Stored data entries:

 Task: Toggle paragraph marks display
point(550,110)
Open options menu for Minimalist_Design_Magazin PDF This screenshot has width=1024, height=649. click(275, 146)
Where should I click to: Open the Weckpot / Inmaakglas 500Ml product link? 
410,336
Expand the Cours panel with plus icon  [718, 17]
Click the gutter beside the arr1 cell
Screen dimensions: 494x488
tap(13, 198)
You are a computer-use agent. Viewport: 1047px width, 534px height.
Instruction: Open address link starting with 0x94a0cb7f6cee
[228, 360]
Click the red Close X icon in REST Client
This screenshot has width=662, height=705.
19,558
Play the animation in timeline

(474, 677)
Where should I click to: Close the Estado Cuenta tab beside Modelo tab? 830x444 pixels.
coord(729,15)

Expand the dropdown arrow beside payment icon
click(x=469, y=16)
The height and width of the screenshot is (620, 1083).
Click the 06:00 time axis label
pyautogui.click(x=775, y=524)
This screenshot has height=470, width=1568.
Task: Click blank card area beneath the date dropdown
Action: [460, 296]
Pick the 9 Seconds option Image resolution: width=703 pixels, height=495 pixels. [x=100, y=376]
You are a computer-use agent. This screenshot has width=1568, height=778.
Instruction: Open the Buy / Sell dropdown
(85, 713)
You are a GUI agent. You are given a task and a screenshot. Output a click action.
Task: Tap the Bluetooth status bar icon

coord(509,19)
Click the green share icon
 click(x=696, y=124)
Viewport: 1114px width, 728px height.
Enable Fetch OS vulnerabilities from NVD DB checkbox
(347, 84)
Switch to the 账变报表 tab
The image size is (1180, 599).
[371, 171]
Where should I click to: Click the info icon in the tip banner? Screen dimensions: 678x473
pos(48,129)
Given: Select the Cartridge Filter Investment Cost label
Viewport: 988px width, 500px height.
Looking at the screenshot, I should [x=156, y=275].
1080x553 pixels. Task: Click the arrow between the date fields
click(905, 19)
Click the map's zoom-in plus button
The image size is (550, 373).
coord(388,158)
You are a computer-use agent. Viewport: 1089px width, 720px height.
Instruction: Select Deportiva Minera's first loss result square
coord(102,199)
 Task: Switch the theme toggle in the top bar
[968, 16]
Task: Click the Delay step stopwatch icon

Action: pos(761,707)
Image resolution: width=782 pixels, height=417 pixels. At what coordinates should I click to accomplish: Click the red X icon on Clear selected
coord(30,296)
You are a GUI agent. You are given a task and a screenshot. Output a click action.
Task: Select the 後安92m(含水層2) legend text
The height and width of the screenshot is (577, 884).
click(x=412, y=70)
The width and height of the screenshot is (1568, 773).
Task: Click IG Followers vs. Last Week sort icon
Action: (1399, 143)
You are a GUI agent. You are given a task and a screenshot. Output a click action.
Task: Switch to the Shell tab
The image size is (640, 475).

Task objective |
Which of the lines above carry the string "computer"? Pick them out and copy them.

Output |
You are a computer-use agent. Viewport: 1047px width, 534px height.
You are a computer-use agent. This screenshot has width=1568, height=778.
You are a computer-use agent. Viewport: 1089px width, 720px height.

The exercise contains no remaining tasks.